The Chevrons were an American pop group who recorded the hit record "Lullabye" in 1960. The band featured lead singer Terry Cashman, best known for his baseball songs, notably "Talkin' Baseball", then known by his born name, Dennis Minogue. The group disbanded when John "Marty" Trautman, co-founder of the group, was drafted by the U.S. Army on December 11, 1962.

The Chevrons formed in the Inwood Section of upper Manhattan in 1958. The group consisted of tenor lead singer Dennis Minogue (Cashman), lead baritone/baritone John "Marty" Trautman, second tenor Gary Giordan, first tenor Frank Williams, and bass, Raul Al Conde.
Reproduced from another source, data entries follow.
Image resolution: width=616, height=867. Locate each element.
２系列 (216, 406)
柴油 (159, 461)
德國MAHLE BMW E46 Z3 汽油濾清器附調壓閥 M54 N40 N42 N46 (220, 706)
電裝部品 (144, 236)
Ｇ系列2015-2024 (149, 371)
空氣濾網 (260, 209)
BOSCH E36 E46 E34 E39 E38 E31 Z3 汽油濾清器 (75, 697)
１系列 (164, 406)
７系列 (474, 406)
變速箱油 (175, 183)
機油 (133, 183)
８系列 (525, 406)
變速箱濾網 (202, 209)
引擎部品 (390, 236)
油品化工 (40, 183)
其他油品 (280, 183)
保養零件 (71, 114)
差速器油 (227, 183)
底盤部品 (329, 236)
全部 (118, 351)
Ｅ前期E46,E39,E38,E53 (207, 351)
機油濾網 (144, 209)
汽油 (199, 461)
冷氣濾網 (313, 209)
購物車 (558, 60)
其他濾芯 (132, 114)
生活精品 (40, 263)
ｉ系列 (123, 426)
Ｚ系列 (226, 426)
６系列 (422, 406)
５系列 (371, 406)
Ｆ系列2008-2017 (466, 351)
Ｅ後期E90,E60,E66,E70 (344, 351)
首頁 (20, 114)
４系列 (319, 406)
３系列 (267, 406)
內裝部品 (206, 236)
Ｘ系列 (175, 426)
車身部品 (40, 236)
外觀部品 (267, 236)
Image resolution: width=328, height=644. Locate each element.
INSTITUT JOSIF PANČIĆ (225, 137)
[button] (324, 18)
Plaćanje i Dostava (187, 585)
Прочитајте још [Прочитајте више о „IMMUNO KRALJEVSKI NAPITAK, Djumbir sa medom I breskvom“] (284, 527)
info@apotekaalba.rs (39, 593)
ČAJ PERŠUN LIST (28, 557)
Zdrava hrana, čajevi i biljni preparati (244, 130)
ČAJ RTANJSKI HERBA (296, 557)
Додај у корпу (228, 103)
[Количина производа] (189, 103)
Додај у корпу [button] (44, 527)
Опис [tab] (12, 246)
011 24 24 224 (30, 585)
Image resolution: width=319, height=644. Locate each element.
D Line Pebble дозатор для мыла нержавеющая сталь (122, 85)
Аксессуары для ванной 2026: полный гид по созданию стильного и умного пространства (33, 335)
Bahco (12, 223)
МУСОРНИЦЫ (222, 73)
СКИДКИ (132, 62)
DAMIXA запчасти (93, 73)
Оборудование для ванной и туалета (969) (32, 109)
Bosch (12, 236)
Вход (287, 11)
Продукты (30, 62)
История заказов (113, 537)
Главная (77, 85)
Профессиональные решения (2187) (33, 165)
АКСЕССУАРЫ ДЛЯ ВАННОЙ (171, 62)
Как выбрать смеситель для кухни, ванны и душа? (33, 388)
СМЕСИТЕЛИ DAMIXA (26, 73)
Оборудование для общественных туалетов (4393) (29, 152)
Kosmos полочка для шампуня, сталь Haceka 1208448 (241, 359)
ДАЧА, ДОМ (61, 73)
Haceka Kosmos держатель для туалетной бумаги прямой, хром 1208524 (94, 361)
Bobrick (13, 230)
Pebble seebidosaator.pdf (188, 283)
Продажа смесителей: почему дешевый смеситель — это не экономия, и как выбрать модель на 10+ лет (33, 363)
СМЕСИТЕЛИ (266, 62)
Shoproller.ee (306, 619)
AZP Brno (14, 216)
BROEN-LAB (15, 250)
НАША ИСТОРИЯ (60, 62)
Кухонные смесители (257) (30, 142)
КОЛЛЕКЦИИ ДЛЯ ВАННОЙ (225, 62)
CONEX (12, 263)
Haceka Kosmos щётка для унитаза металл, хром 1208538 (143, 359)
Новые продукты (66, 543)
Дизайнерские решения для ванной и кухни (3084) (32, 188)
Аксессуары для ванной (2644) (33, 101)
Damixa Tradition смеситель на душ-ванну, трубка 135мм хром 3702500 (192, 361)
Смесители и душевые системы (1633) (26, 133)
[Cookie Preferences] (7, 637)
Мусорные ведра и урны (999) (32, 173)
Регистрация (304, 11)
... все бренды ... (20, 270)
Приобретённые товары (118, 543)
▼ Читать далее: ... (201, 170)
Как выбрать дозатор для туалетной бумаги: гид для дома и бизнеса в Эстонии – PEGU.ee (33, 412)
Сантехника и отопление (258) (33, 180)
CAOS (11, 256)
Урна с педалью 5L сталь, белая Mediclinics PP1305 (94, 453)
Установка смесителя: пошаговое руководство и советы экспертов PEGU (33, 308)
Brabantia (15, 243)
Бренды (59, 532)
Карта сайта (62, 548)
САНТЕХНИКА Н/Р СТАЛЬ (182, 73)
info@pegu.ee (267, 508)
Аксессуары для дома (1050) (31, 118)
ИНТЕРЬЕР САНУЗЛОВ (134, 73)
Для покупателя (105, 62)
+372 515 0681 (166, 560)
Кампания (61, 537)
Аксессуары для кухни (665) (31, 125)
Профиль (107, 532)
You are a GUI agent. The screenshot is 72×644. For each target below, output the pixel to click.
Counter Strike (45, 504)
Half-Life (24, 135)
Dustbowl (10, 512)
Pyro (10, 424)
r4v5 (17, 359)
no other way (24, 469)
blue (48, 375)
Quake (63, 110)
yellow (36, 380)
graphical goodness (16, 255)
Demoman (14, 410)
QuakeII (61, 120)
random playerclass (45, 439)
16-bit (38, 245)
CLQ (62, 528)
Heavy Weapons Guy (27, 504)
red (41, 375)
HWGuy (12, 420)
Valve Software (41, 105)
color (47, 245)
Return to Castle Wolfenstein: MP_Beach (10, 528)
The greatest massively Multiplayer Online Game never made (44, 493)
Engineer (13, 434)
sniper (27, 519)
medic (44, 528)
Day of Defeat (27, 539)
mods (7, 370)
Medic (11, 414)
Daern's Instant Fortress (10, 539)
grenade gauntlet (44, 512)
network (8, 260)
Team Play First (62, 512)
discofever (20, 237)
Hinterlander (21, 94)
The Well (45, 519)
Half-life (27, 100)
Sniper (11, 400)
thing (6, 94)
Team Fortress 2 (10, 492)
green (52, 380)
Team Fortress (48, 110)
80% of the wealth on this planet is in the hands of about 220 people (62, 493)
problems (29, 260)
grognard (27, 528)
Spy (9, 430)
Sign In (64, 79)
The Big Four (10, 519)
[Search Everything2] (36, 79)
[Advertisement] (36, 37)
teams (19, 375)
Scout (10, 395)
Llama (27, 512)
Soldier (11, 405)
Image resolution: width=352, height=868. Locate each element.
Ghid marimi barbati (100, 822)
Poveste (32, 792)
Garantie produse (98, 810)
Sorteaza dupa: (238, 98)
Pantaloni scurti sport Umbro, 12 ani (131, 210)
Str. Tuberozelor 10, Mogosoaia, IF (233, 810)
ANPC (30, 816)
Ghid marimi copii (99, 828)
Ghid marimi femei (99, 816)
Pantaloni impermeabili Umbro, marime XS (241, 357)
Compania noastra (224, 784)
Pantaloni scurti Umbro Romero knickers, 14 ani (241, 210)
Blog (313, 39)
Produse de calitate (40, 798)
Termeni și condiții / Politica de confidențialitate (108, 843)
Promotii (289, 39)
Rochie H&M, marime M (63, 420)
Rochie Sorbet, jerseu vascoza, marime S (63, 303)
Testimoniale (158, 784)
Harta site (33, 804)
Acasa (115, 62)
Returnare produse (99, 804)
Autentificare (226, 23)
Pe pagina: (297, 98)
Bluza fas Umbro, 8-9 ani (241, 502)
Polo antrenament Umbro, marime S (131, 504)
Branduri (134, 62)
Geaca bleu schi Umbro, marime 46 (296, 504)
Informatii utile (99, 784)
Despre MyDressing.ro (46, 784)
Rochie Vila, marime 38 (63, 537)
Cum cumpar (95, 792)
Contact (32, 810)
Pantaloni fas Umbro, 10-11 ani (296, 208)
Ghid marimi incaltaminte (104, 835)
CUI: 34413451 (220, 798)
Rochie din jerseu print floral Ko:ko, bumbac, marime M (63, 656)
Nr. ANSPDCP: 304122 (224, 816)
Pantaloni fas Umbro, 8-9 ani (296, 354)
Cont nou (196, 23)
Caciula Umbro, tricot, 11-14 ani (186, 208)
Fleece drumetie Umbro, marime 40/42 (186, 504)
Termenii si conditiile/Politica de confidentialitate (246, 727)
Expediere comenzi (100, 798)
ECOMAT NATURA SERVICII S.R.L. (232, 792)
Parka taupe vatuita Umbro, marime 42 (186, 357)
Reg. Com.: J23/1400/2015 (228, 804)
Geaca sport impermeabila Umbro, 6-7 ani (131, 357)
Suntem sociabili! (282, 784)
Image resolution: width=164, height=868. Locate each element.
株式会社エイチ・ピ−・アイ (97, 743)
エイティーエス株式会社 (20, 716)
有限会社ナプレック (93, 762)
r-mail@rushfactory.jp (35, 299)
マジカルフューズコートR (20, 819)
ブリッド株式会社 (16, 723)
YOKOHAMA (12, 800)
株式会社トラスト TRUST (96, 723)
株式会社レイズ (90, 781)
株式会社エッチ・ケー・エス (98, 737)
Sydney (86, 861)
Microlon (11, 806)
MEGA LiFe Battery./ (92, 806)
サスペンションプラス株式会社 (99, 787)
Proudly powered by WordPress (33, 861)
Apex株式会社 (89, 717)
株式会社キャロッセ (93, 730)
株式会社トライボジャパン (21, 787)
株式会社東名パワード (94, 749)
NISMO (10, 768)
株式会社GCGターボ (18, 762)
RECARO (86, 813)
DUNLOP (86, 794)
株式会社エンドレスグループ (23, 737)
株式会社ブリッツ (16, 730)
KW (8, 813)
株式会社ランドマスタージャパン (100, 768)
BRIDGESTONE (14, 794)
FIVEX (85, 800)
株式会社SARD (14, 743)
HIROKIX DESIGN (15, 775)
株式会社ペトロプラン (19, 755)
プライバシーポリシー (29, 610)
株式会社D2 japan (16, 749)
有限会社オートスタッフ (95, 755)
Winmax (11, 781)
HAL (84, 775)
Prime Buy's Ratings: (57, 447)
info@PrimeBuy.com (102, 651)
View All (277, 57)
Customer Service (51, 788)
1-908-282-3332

Conde was formerly a member of The Spirals from Washington Heights, New York, who recorded "Little Girl" and "School Bells" c. 1958 for George Goldner's End Record Label.

The Chevrons' first recording on Bob Shad's Brent label was "That Comes With Love" b/w "Don't Be Heartless", followed by "Lullabye" b/w "Day After Forever". The success of "Lullabye" landed them an appearance on Dick Clark's American Bandstand on June 24, 1960. "Lullabye" was followed by an album on Time Records called Sing-Along Rock N' Roll, which consisted of covers of twenty-six hit songs arranged in sing-a-long format. Several songs - including "Little Star", "Come Go With Me" and "Little Darlin'" - were released off the album as singles.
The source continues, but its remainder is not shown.